The development of PRSM requires identification of potential candidate predictor variables and should be informed by risk prediction systematic review [26], focused on identifying studies that use longitudinal designs and multivariable analysis to distinguish the variables most strongly associated with an outcome [24, 2729]. Therefore, the aim of this review is to identify candidate predictors of post-treatment anxiety for women with early-stage (0–3) breast cancer after completion of post-surgical/adjuvant treatments. Candidate predictors were assessed and described using recently developed, internationally accepted standards for assessing the quality and strength of evidence in risk prediction research [30, 31]. Findings from this review will inform the development of a PRSM of anxiety for use in clinical practice.

Methods

Literature search and eligibility criteria

Electronic searches were undertaken in MEDLINE, Web of Science, CINAHL, CENTRAL and PsycINFO (inception to November 2015) using a search strategy informed by previously published strategies [3234] and included terms for breast cancer, anxiety and predictive studies (supplementary material 1). Extensive cross-referencing of selected studies was undertaken as well as searches of reference lists of previously published literature reviews [11, 14, 15, 1719]. The search strategies from each electronic database were saved and results downloaded to EndNote X7.5 for electronic bibliographic management. The protocol was submitted to the PROSPERO register [35].

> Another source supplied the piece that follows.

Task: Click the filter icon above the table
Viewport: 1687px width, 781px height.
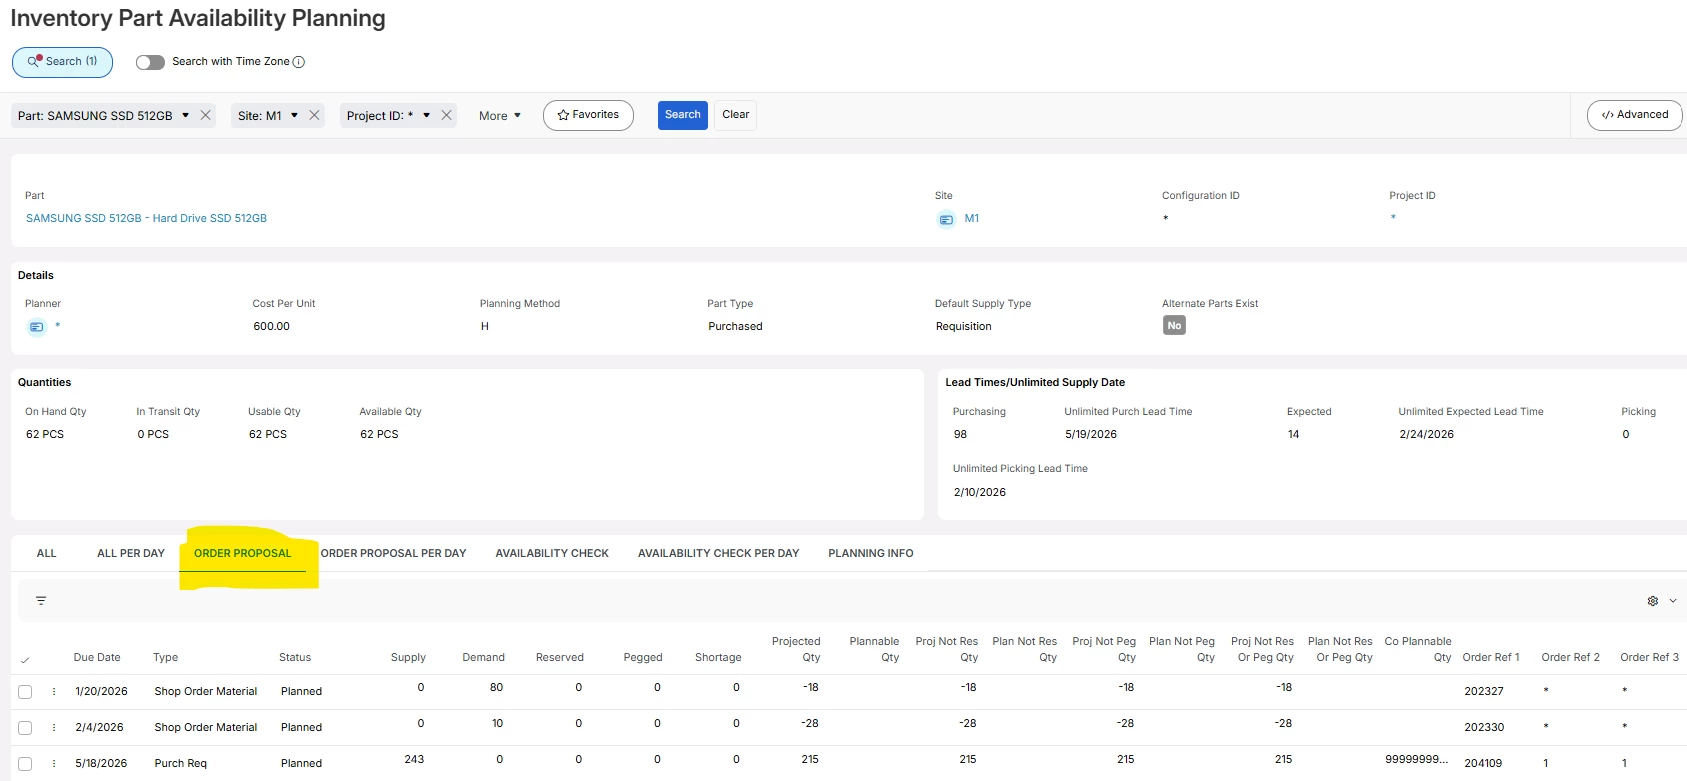Action: (x=41, y=601)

This review included published journal articles of prospective or retrospective longitudinal studies examining anxiety after treatment in women with early-stage (0–3) breast cancer with a baseline measure of predictive factors and at least 3 months’ follow-up after completion of treatment. Eligible designs included case-control, survey or cohort studies, analysis of registry data and secondary analysis of prospective studies (e.g. RCT of cancer treatments). Eligible studies included samples of adult (≥18 years) women diagnosed with stage 0–3 breast cancer who underwent surgical and (neo)adjuvant treatments. Treatment was defined as including surgical, radiological therapies and chemotherapy (adjuvant and neo-adjuvant). Women receiving hormone or biological therapies were included in the population of interest but not included in the definition of treatment, as such treatments can continue for many years after primary and adjuvant treatments have ceased and would thereby exclude too many participants and limit the generalisability and usefulness of the results.

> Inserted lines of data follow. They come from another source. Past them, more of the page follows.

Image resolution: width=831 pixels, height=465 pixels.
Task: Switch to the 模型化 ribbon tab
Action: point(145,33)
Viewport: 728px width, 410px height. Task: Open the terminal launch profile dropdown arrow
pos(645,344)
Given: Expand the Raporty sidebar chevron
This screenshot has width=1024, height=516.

Eligible studies needed to include an outcome of anxiety symptoms or disorders, measured at least 3 months after active treatment for non-metastatic BC using a validated screening tool or diagnostic tool (i.e. consistent with DSM-IV or ICD-10 criteria), including, but not limited to, measures such as the State-Trait Anxiety Inventory (STAI) [36], Beck Anxiety Inventory (BAI) [37] and Hospital Anxiety and Depression Scale-Anxiety (HADS-A) [38], or diagnostic interviews such as the Structured Clinical Interview (SCID-II) [39]. To ensure all relevant data were included, if a study reported combined outcomes, for example, coefficient estimates for mixed anxiety and depression symptoms, they were included in the review.

The minimum follow-up period for inclusion was at least 3 months after all baseline (predictor) data collection and treatment (as defined above) was complete. This was chosen because in the EU, the USA and elsewhere, this usually coincides with the first clinical follow-up appointment when written care plans, including continued follow-up in primary, secondary or shared care, are agreed. Additionally, at this point, referrals for specialist care and support services can also be made [4042]. Full eligibility criteria are available from the protocol.

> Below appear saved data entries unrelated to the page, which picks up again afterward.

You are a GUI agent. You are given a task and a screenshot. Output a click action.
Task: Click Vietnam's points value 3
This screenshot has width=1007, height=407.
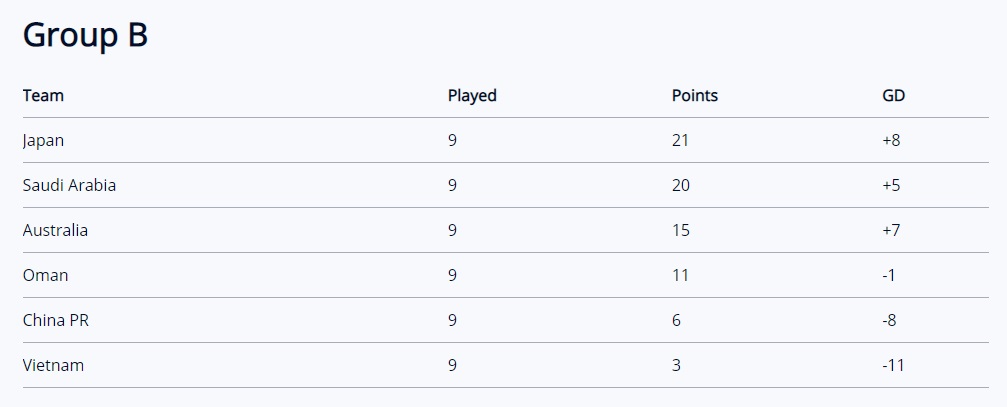coord(676,365)

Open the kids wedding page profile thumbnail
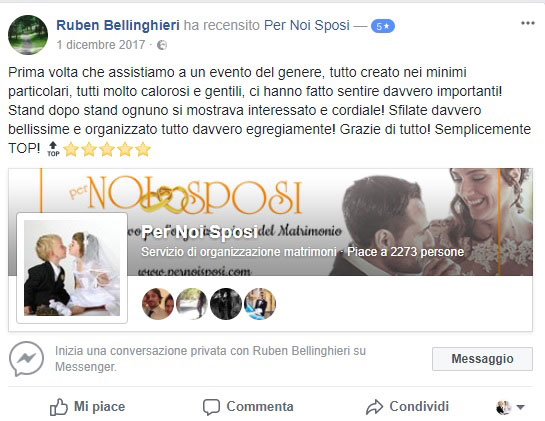point(72,268)
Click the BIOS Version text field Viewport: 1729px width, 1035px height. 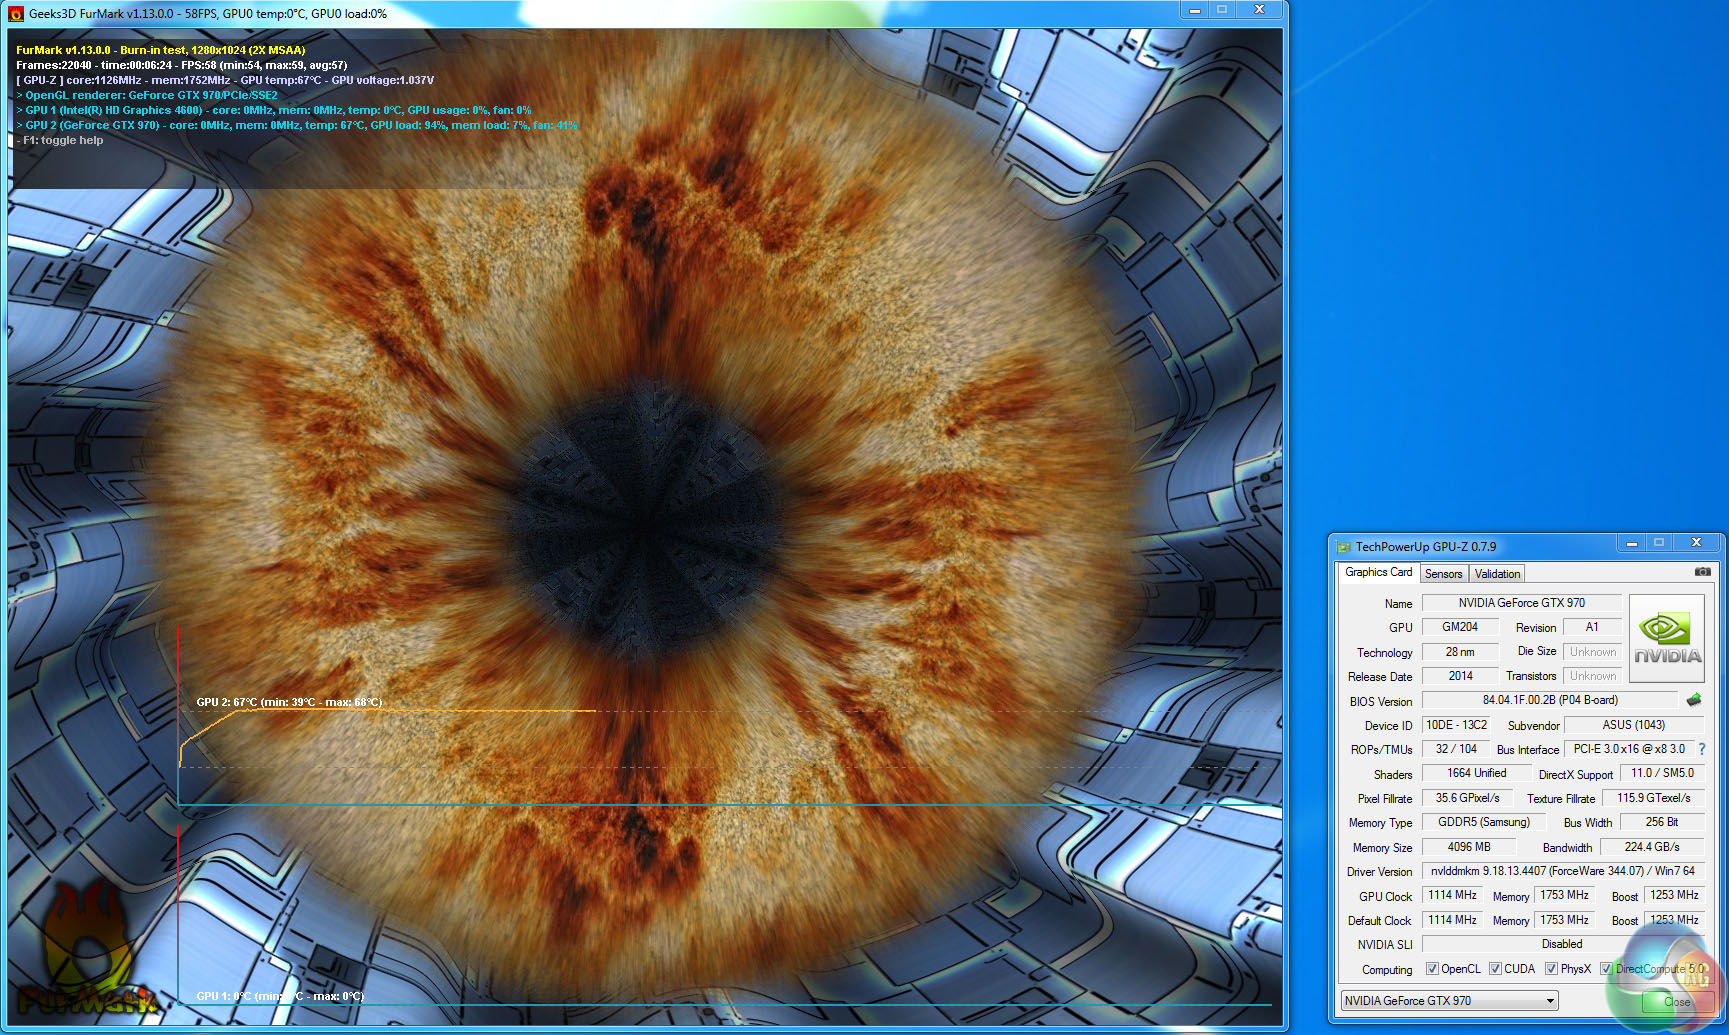pyautogui.click(x=1549, y=700)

In two instances, multiple publications from the same primary study were found [43, 44]. In line with previous risk prediction reviews [45], in such cases, the authors compared the competing studies to identify the most comprehensive/relevant adjustment and outcome measures, and duration of follow-up, with the publication meeting the most criteria being included in the review.

Data extraction

Two reviewers (JH, KC) independently extracted data. A standardised data extraction form designed specifically for systematic reviews of prediction models, the CHecklist for critical Appraisal and data extraction for systematic Reviews of prediction Modelling Studies (CHARMS) [28], was adapted for this review. Data extracted included publication details, sample size, prevalence of outcome (where appropriate), candidate predictors and outcome measurement, including length of follow-up. Where available, coefficients, standard errors, p values, odds or hazard ratios, and confidence intervals were extracted for the final multivariable model and for each time point. It was noted if potential candidate predictor data or covariates included in the final model were not reported.

Candidate predictors were grouped according to three domains: (1) socio-demographic, (2) biomedical and clinical, and (3) psychosocial and lifestyle behaviours. A similar approach has been used in other reviews [46]. Whilst it is acknowledged there is inevitably some overlap between these three domains, this approach was considered helpful to aid interpretation of the findings by helping to determine the quality and depth of evidence in different areas in order to inform clinical practice, future research and development of conceptual models of anxiety amongst BCS. For completeness, data on time-dependent covariates, that is, a variable that is repeatedly measured during the study, were also extracted.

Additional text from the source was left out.